Problem details – According to the text on the 2013 CAF Confederation Cup qualifying rounds, where was the draw for the preliminary, first and second qualifying rounds held?

2013 CAF Confederation Cup qualifying rounds
- Dates: 16 February – 2 June 2013

= 2013 CAF Confederation Cup qualifying rounds =

The qualifying rounds of the 2013 CAF Confederation Cup were played from 16 February to 2 June 2013, to decide the eight teams which advanced to the group stage.

==Draw==
The draw for the preliminary, first and second qualifying rounds was held on 9 December 2012, at the CAF Headquarters in Cairo, Egypt, and the fixtures were announced by the CAF on 10 December 2012.

Listed records –
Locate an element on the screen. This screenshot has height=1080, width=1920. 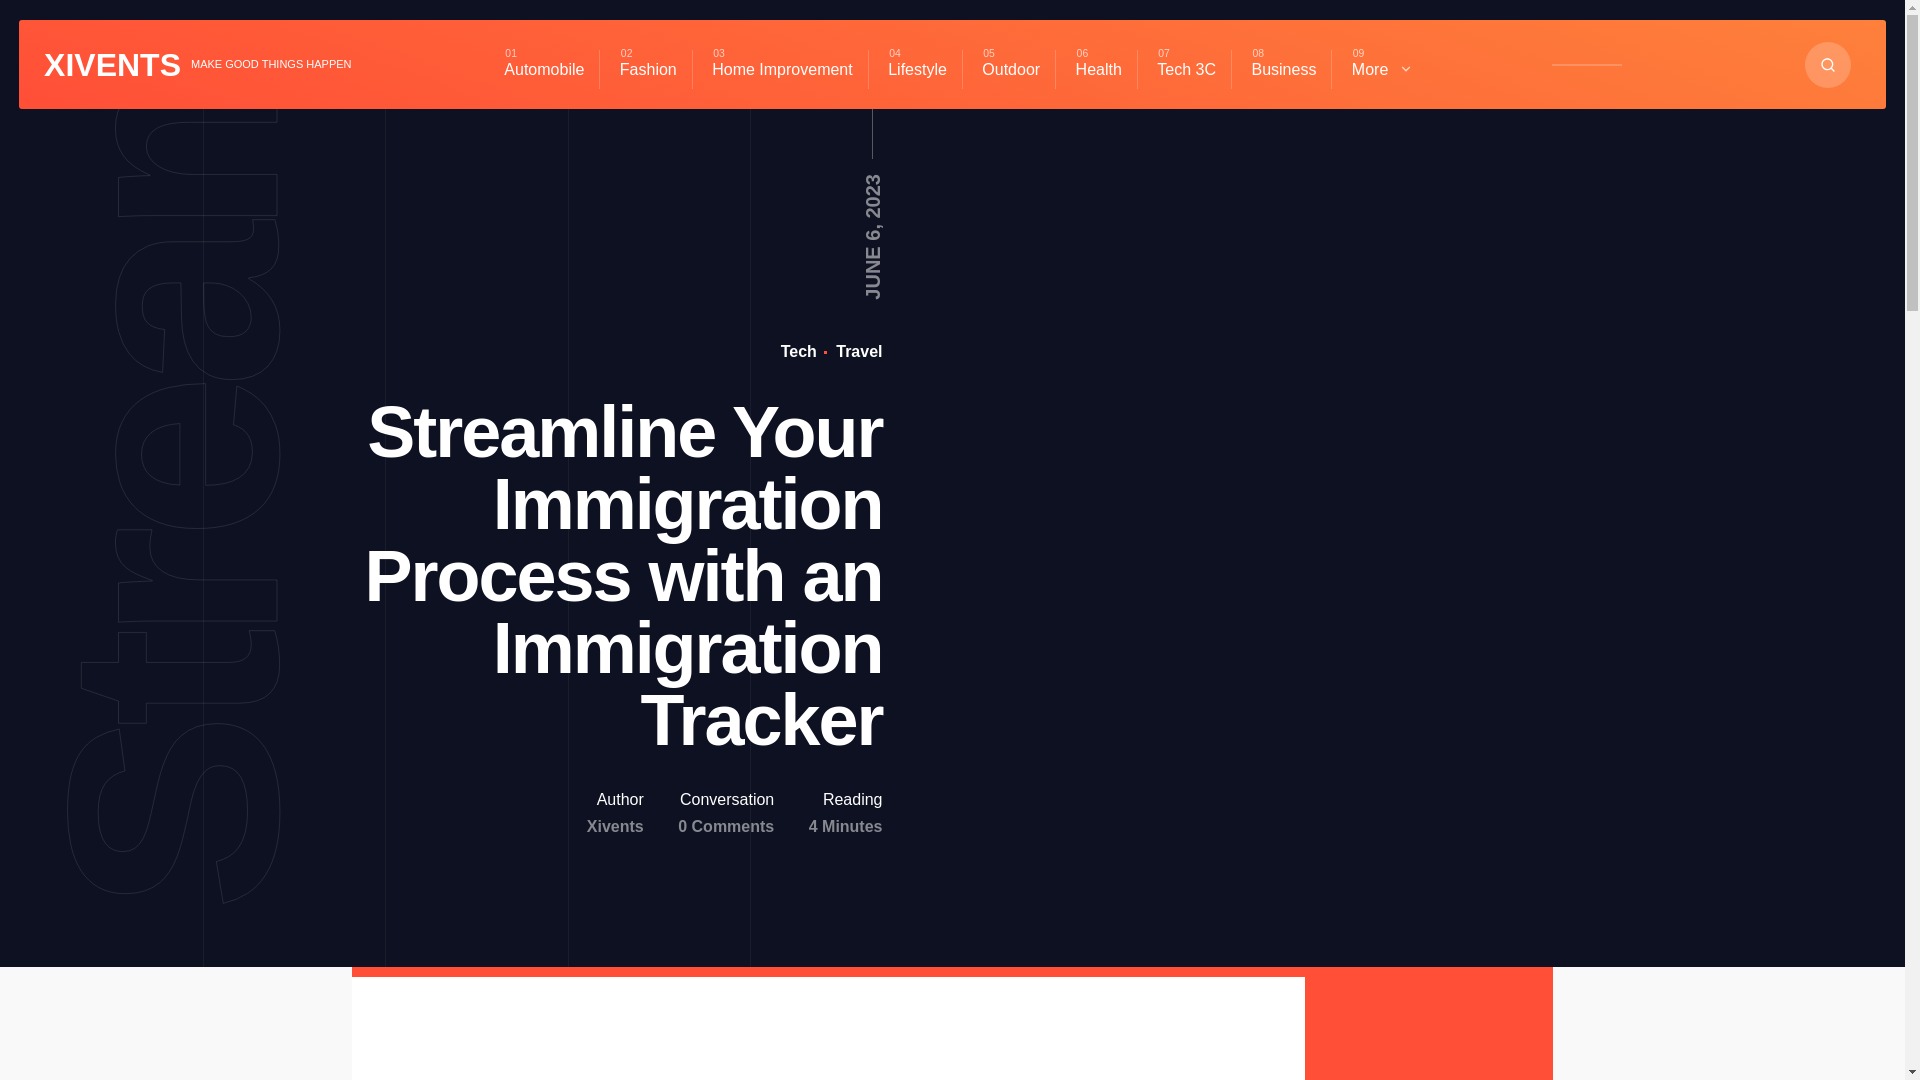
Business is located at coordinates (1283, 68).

* * *

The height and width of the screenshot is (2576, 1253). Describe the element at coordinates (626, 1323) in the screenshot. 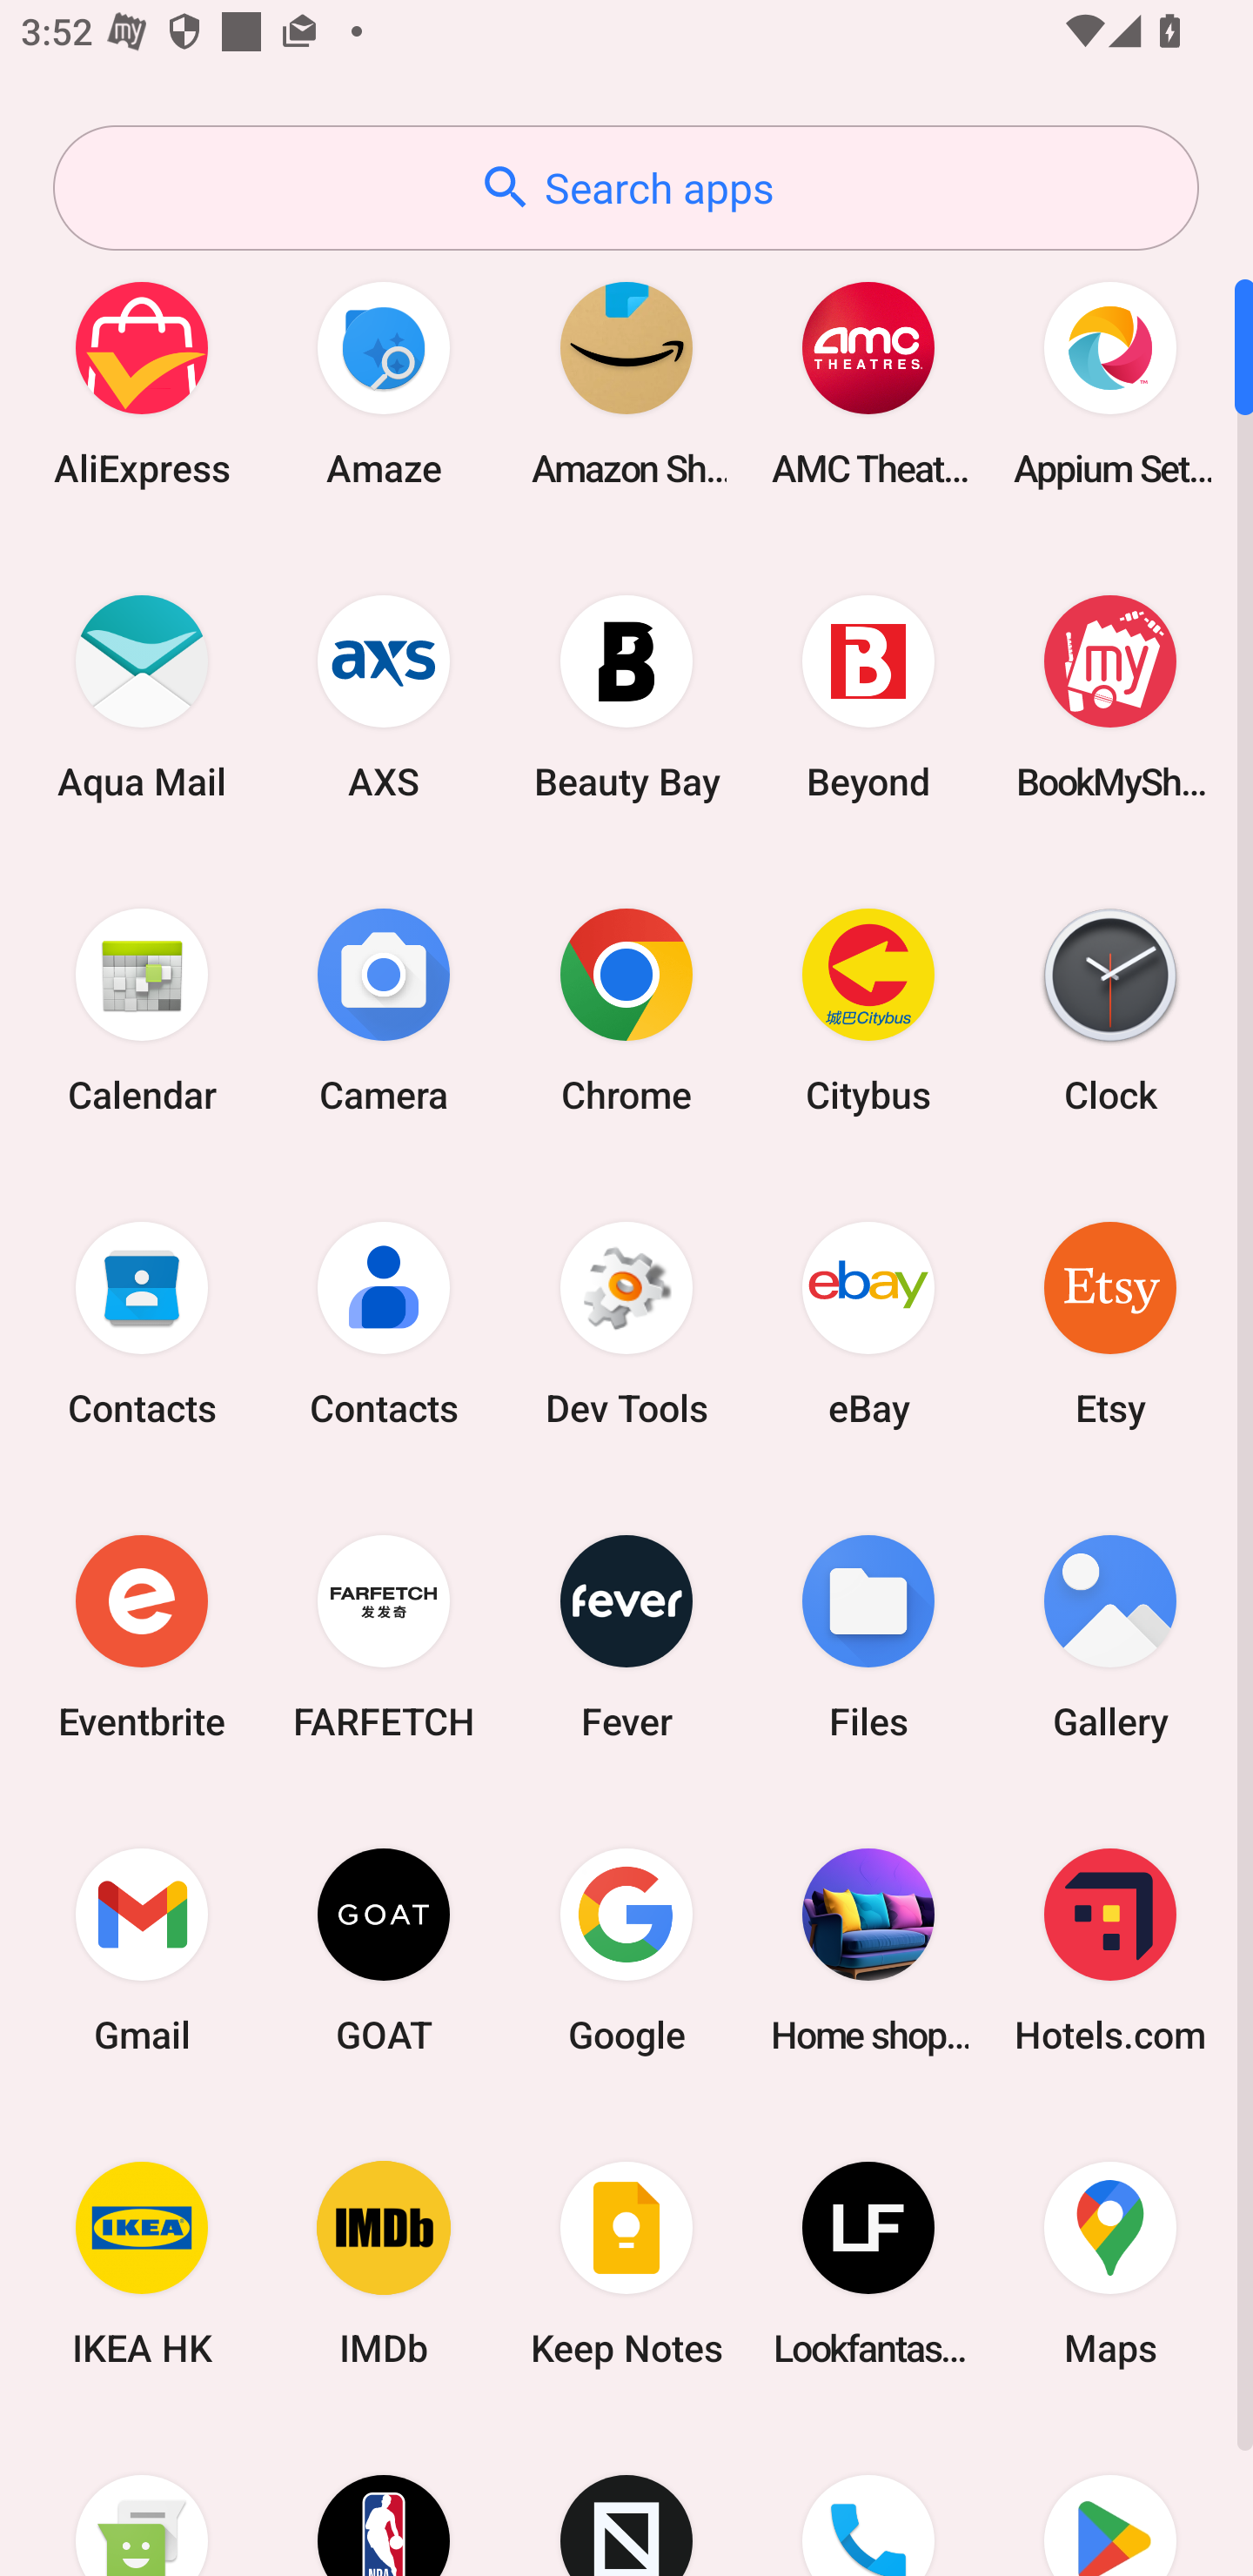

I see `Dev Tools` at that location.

Written solution – At the CAF Headquarters in Cairo, Egypt.